Kindred Healthcare Inc. announced Tuesday it signed an agreement with Desert Springs Hospital in Las Vegas to provide long-term care in the hospital for patients with complex medical conditions who will need extended stays.

Louisville, Ky.-based Kindred Healthcare will lease 42 beds from King of Prussia, Pa.-based Universal Health Services, parent company of Desert Springs. The beds are in one of the older patient units within Desert Springs that was closed in 2001 when a new patient tower opened. The long-term care unit is scheduled to open in the fourth quarter after renovations and regulatory approvals are completed.

Financial terms of the deal were not disclosed, but Kindred will lease each bed, provide 150 employees and pay Desert Springs for some services.

The partnership enables both companies to broaden their presence in the Las Vegas health care market.

Kindred operates 144 long-term care beds at two freestanding Las Vegas hospitals at 2250 E. Flamingo Rd. and 5110 W. Sahara Ave. It also operates Las Vegas Healthcare & Rehabilitation Center, Kindred Pharmacy and Torrey Pines Care Center.

Linn Billingsley, executive director and chief executive of Kindred's Las Vegas long-term care hospitals, said her company will be responsible for the regulatory requirements, staffing and administration of the long-term care unit at Desert Springs.

Kindred will open the unit with nurses and support staff from Kindred's other two Las Vegas long-term hospitals, but expects 150 additional employees to be hired once the unit is fully functioning.

The registered nurses, technicians and licensed practical nurse at Desert Springs are represented by the Service Employees International Union Local 1107, but Kindred, which is not unionized, said it does not expect that its employees at Desert Springs will be unionized.

"It is our expectation that we will continue to provide management representation for our employees," Billingsley said. "It's not our expectation be unionized."

Kindred will purchase maintenance, housekeeping surgical and radiology services from Desert Springs.

Kindred has planned to expand in the Las Vegas market, but opted to lease space from Desert Springs rather than add 30 beds to its Flamingo Road hospital.

"We are running 95 percent occupied year round," Billingsley said. "It's a fairly cost effective and cost efficient way to expand our services that are needed already."

§ WORK TO COMPLETE:
(A) In the Kindred Healthcare article, how many beds will Kindred lease from Universal Health Services?
(B) Quote the Kindred Healthcare article between "Linn Billingsley, executive" and "will be unionized.", inclusive.
The entries come from a separate source unrelated to the Kindred Healthcare article.

§ DATA EXTRACT:

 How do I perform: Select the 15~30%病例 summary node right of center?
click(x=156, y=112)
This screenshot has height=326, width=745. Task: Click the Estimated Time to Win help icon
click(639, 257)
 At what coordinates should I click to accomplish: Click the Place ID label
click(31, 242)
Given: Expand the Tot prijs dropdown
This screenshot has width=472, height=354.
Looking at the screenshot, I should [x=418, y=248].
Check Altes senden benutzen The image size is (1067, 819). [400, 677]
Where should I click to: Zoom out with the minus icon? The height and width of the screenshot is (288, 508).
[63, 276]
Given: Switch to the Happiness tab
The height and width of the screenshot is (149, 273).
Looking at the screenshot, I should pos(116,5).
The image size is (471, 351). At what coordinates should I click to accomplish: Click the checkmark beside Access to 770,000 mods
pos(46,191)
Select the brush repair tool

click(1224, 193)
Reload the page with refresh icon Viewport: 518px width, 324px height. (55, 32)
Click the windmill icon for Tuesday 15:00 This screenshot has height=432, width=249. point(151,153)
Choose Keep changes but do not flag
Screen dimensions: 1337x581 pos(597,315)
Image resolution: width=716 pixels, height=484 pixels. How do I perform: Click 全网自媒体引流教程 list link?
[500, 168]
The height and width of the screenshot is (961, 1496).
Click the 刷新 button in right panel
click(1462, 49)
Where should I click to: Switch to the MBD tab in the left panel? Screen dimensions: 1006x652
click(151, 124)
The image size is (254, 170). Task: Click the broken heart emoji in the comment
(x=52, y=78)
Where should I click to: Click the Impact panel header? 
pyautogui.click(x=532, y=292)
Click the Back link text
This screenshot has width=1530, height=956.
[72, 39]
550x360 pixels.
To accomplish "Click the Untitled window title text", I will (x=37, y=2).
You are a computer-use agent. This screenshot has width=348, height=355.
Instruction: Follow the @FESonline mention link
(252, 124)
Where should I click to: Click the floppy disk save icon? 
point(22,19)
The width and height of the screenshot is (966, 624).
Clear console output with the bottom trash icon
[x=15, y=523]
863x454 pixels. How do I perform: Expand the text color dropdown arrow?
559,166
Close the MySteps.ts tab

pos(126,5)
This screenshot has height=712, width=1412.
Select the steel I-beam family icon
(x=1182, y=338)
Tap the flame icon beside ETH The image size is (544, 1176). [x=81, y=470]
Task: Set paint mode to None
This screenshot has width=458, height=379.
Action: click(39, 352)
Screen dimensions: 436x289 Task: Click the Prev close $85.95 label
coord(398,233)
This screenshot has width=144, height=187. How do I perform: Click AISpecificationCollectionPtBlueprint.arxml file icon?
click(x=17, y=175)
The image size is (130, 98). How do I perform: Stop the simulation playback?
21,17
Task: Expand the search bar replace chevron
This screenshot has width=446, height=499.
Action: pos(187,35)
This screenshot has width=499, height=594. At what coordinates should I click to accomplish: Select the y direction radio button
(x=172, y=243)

§ RESPONSES BY TASK:
(A) 42 beds

(B)
Linn Billingsley, executive director and chief executive of Kindred's Las Vegas long-term care hospitals, said her company will be responsible for the regulatory requirements, staffing and administration of the long-term care unit at Desert Springs.

Kindred will open the unit with nurses and support staff from Kindred's other two Las Vegas long-term hospitals, but expects 150 additional employees to be hired once the unit is fully functioning.

The registered nurses, technicians and licensed practical nurse at Desert Springs are represented by the Service Employees International Union Local 1107, but Kindred, which is not unionized, said it does not expect that its employees at Desert Springs will be unionized.